C’est en partageant une table en tant qu’exposant au Festival de films de vélo de montagne à Montréal en mars 2018, j’ai eu l’occasion de rencontrer Samuel Bolduc-Dion, l’instigateur de « Projet trails ». En quelques instants, la glace s’est brisée, et les conversations se sont installées comme si on se connaissait depuis un bon moment. Plus il me parlait de son projet de financement participatif, plus mes pupilles se dilataient et mon cerveau était sérieusement interpellé. Bref, je n’ai pas d’autres choix que d’écrire un texte là-dessus!
Qui donc est Samuel Bolduc-Dion?
Originaire de Drummondville, la ville la plus excitante du Québec pour sa topographie, Samuel est un électromécanicien de 22 ans. Dès l’âge de 6 ans, il touche au BMX de course et migre, à l’adolescence, vers le vélo de montagne. Les roches et les racines ont tôt fait de le subjuguer au plaisir du vélo de montagne et depuis, il ne peut s’en passer! De son passage à Drummondville, il a arpenté en long et en large la piste de BMX de niveau national et a participé à la construction de la « Trail à Claude », la seule piste de vélo de montagne de la ville.
C’est dans le cadre d’un boulot à Québec qu’il entre en contact avec la gang de LB Cycle. Il poursuivra son apprentissage et développera ses techniques de construction de sentier avec eux. Je crois que ça vaut la peine de le mentionner, mais les gens de LB Cycle comptent parmi les « rideurs » les plus dynamiques, motivés et engagés de la province. LB Cycle œuvre principalement aux Sentiers Du Moulin, à Lac Beauport, dans la région de Québec. On leur reconnaît des merveilles de sentiers comme la LB1 et la LB2.

Les origines de Projet Trails
Par un beau matin de janvier 2018, Samuel se réveille avec une franche envie d’aller enfourcher son vélo et d’aller construire une piste de vélo. Mauvais timing, c’est l’hiver ! Et au Québec, on ne construit pas l’hiver. Plutôt que de ronger son frein en attendant le printemps, Samuel se creuse la tête pour trouver comment il pourrait aider la communauté du vélo de montagne. Bien entendu, sa copine Noémie Cloutier est à ses côtés pour l’épauler et lui donner son avis.

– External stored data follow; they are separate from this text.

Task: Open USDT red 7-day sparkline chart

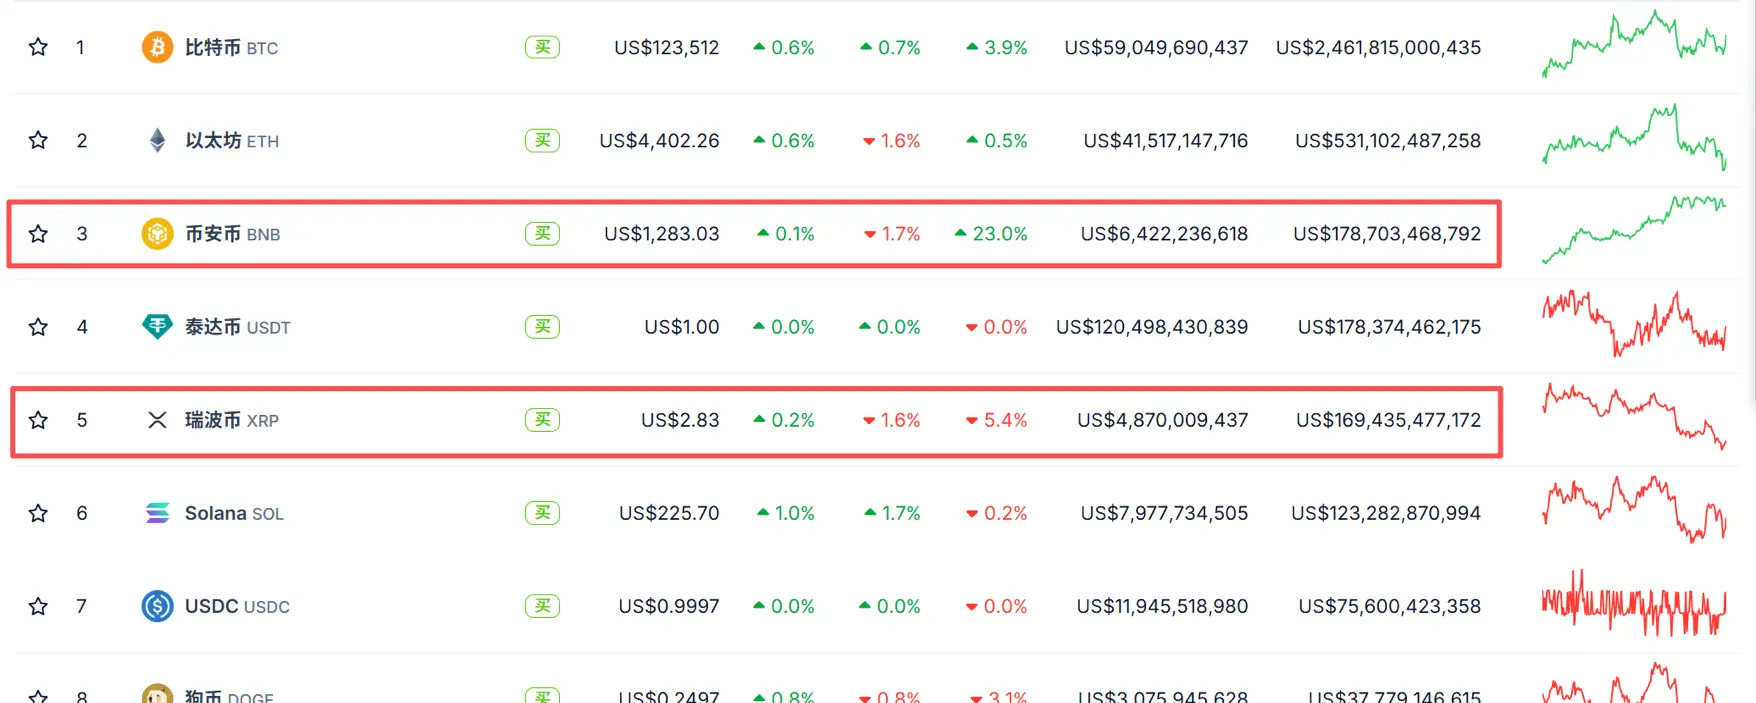Action: (1634, 323)
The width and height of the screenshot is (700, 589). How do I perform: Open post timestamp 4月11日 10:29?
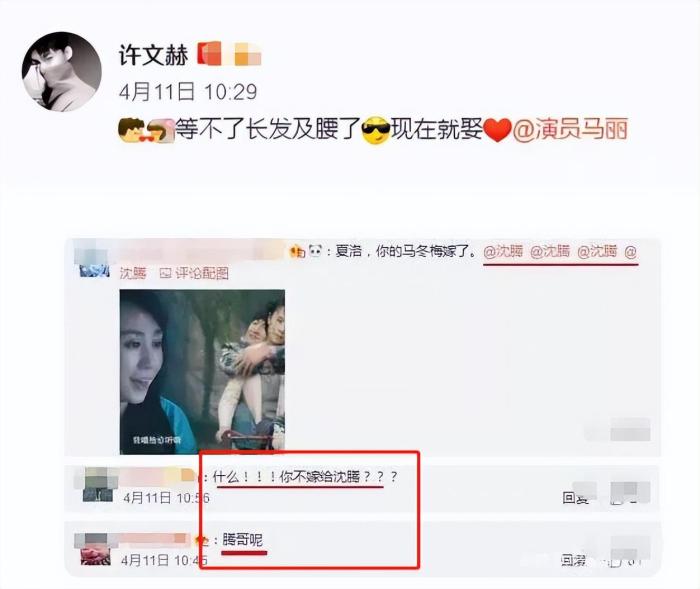click(188, 92)
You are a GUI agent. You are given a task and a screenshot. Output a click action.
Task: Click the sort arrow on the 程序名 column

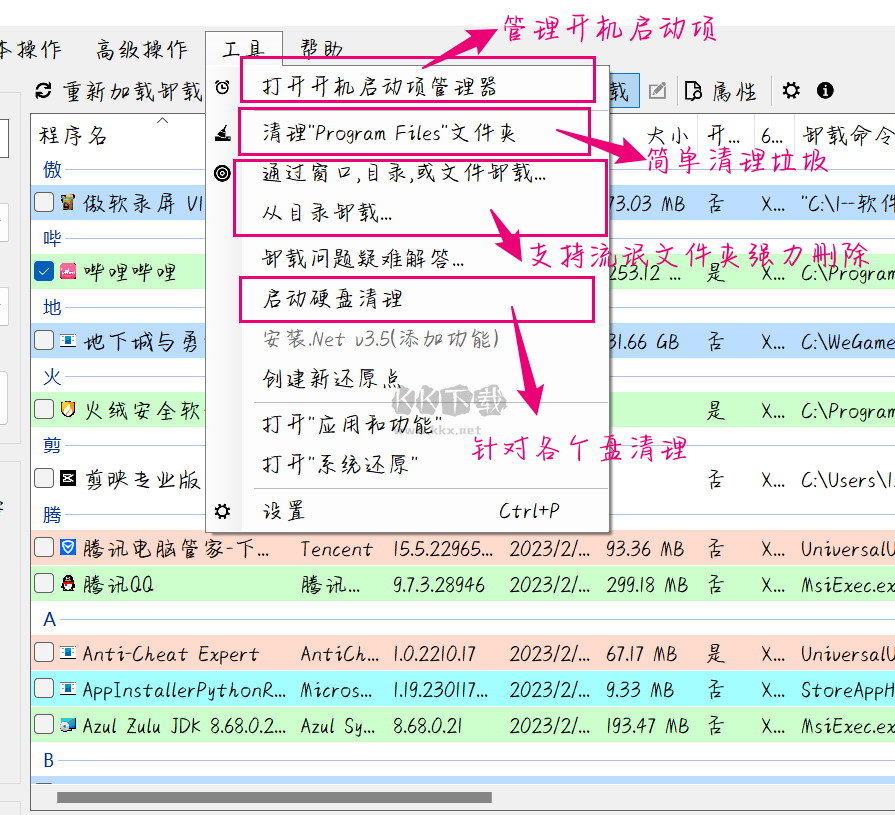162,119
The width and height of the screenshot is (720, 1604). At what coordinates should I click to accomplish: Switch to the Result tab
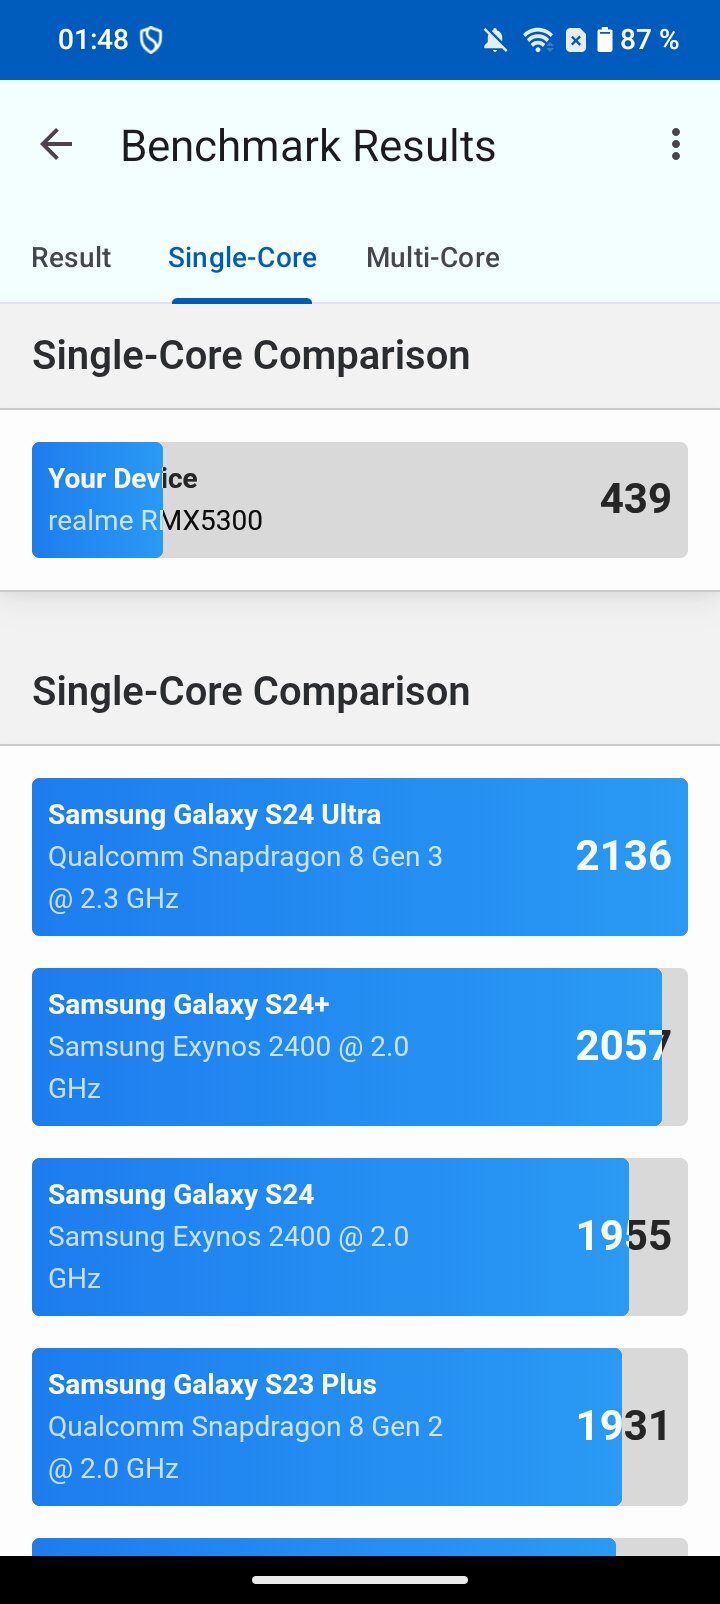pyautogui.click(x=71, y=258)
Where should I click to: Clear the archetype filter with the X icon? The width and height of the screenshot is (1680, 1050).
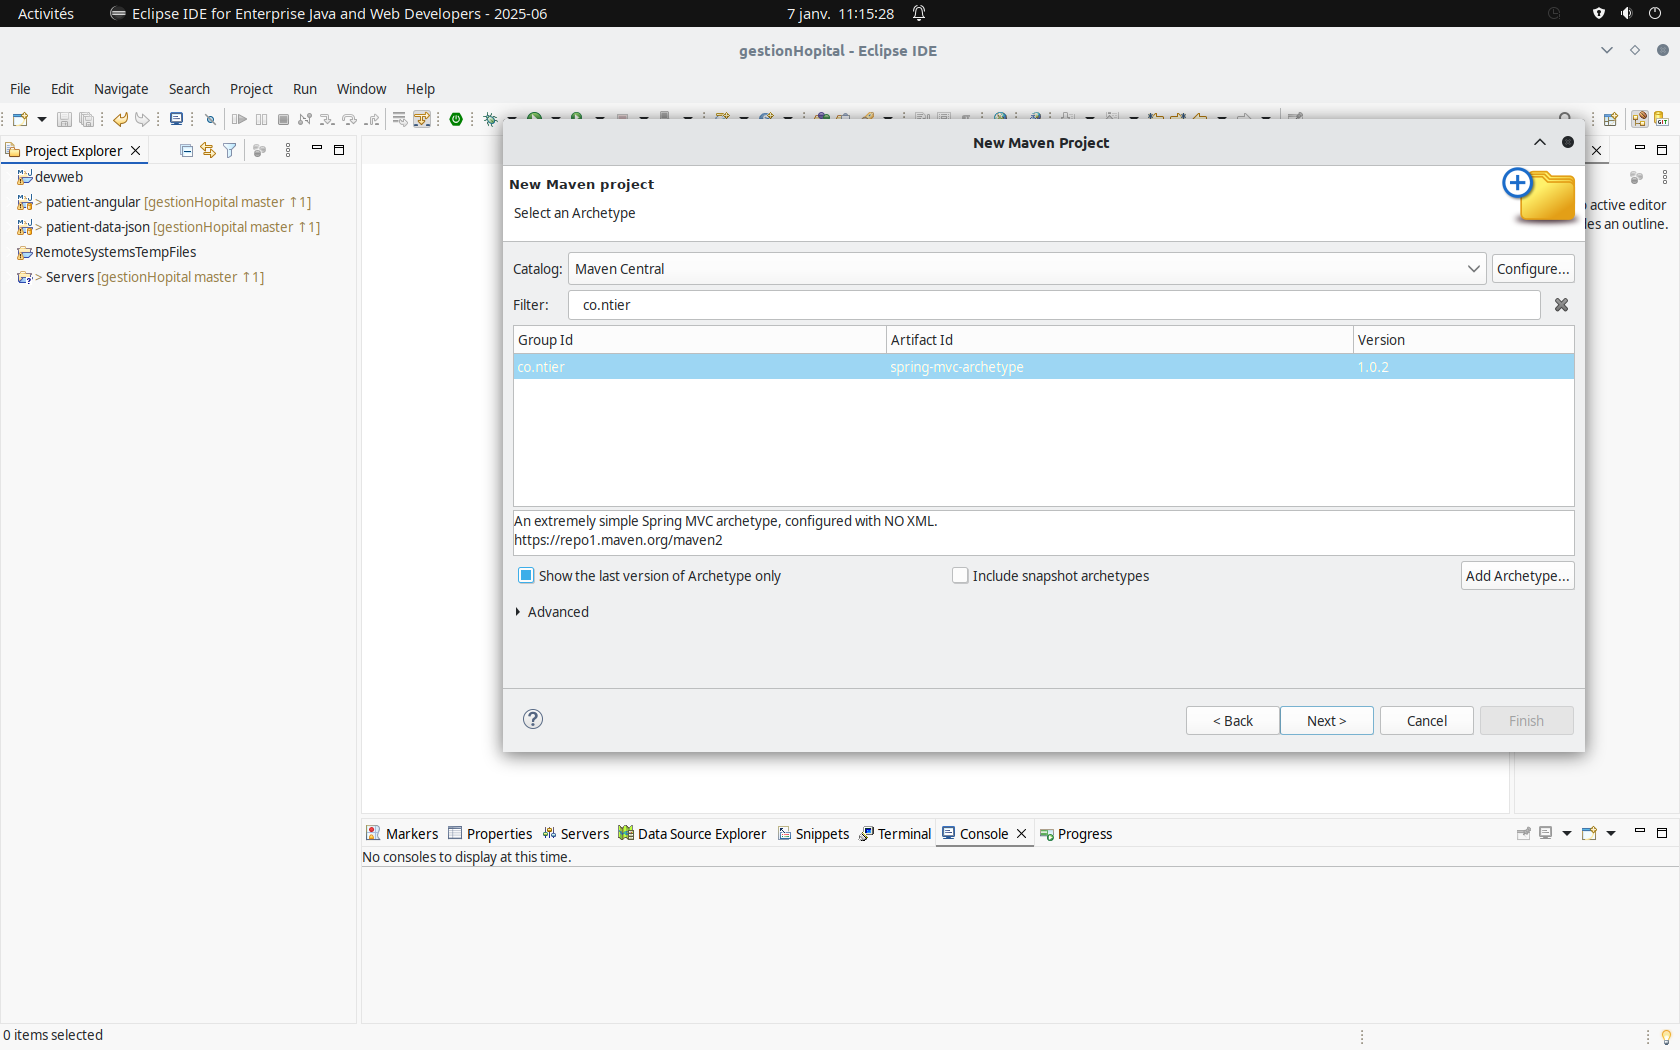(x=1561, y=305)
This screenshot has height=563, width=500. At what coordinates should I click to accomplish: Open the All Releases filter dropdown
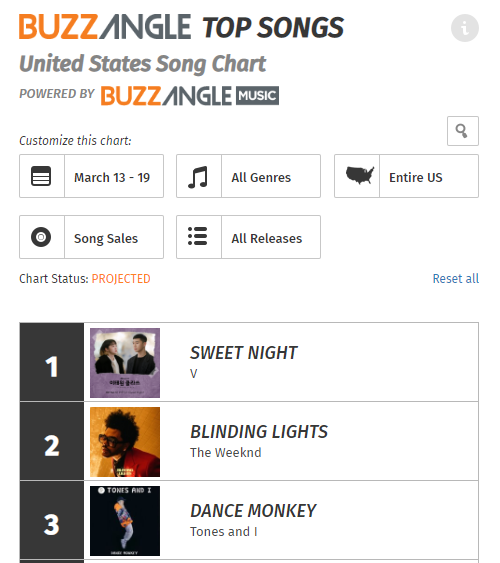pyautogui.click(x=248, y=237)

Pour Samuel, la problématique de l’argent et du financement des sentiers de vélo est au centre des préoccupations. Selon lui, il est rare que l’on arrive à savoir combien coûte la construction d’un sentier, où va l’argent et dans quoi il est investi. En plus, au Québec, l’argent est tabou. Un souci de transparence l’anime. Son entreprise « Projet Trails », à la fibre farouchement communautaire, vise à récolter des fonds pour ensuite les remettre à des organismes de sentiers.
L’objectif de « Projet Trails »
De manière très large, l’objectif de « Projet Trails » est d’unifier la communauté de vélo de montagne. Il désire réunir sous la bannière de « Projet trails » les donateurs, les entreprises et les centres de sentier. Cela a du sens, car tous ces acteurs du milieu sont interreliés. Autant en profiter pour utiliser la force du nombre afin d’augmenter la quantité et la qualité des sentiers de vélo.
La première phase de l’entreprise vise à mettre en place un site web transactionnel qui recueillera les dons pour les organisations de sentier. En échange d’un don en argent, les donateurs auront accès à des rabais auprès des entreprises qui gravitent autour du vélo de montagne telles que : S4 Suspensions, Cycles Tomahawk et Lama Cycles, entre autres. De la marchandise aux couleurs de « Projet Trails » est également disponible. Pour la saison 2018, Samuel a bel et bien l’intention d’aller se promener dans les festivals et événements de vélo de montagne pour faire connaître le projet.

Quelques collectes de fonds sont présentement en cours avec les organisations de vélo suivantes : LB Cycla, Sentier de l’abbaye d’Oka et de Ste-Marie de Beauce.
Du côté de « Râteau Vélo stylo », nous avons joint nos forces et 3$ par livre vendu par le site web seront redonnés à la communauté.
Au-delà de construire des sentiers, le vélo de montagne est une industrie en pleine explosion. C’est devenu un moteur économique et non plus un sport de bums comme aux débuts du sport dans les années 80! C’est pour cette raison qu’avoir une offre de qualité, en termes de destination touristique, est une avenue intéressante à emprunter pour le futur du vélo de montagne. Cela contribuera à solidifier l’offre de sentier et à en assurer la pérennité.
Espérons que le Québec grandira et se développera, à petite et à grande échelle, aux côtés du vélo de montagne. Les gens en sortiront gagnants.
Sur ce, bon vélo! Je m’en retourne à la Vallée Bras du Nord finir des projets en cours et manger quelques sandwichs aux mouches!